The Committee in its final report, which was submitted to Finance Minister P Chidambaram on September 30, 2012, has suggested that GAAR provisions should not be invoked on those entities having tax residency certificate from Mauritius. “…GAAR should be deferred for 3 years. But the year, 2016-17, should be announced now. In effect, therefore, GAAR would apply from assessment year 2017-18,” Shome, who is now advisor the Finance Minister, said in his final report. The Committee also suggested abolition of capital gains
tax on transfer of securities and doing away with Securities Transaction Tax (STT).
“The Government should abolish the tax on gains arising from transfer of securities which is subject to STT, whether in the nature of capital gains or business income, to both residents as well as non-residents,” the report said.

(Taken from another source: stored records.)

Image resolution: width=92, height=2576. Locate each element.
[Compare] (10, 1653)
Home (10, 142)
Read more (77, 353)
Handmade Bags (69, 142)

The final report of the Shome Committee, which was set up by Prime Minister Manmohan Singh in July 2012 to allay investor concerns, was made public today.
On Monday, Finance Minister P Chidambaram announced deferment of GAAR by two years till April 2016, a move which sent the stock market higher by 243 points. The Committee has recommended that GARR be applicable only if the monetary threshold of tax benefit is Rs 3 crore and more. In view of wide-spread concerns by foreign investors, the government had earlier postponed implementation of GAAR till April 2014, which was introduced by the then Finance Minister Pranab Mukherjee in the 2012-13 Budget.
GAAR provisions were aimed at checking tax avoidance by overseas investors. The proposal, however, generated controversy, with investors expressing apprehensions that it would result in unnecessary harassment by tax authorities. In order to address the concerns of Mauritius-based
investors, the Shome panel has suggested that the provisions of the GAAR should not be invoked to “examine the genuineness of the residency of an entity set up in Mauritius”.
Mauritius is the most preferred route for foreign investments on account of liberal taxation regime in the island country. India has a Double Taxation Avoidance Agreement (DTAA) with Mauritius. India has been expressing concern over misuse of DTAA by foreign investors who route their investments from Mauritius to avoid tax liability.
Chidambaram said there has been no “real progress” on talks with Mauritius on revision of tax treaty with the island nation and the two sides would meet in February or early March.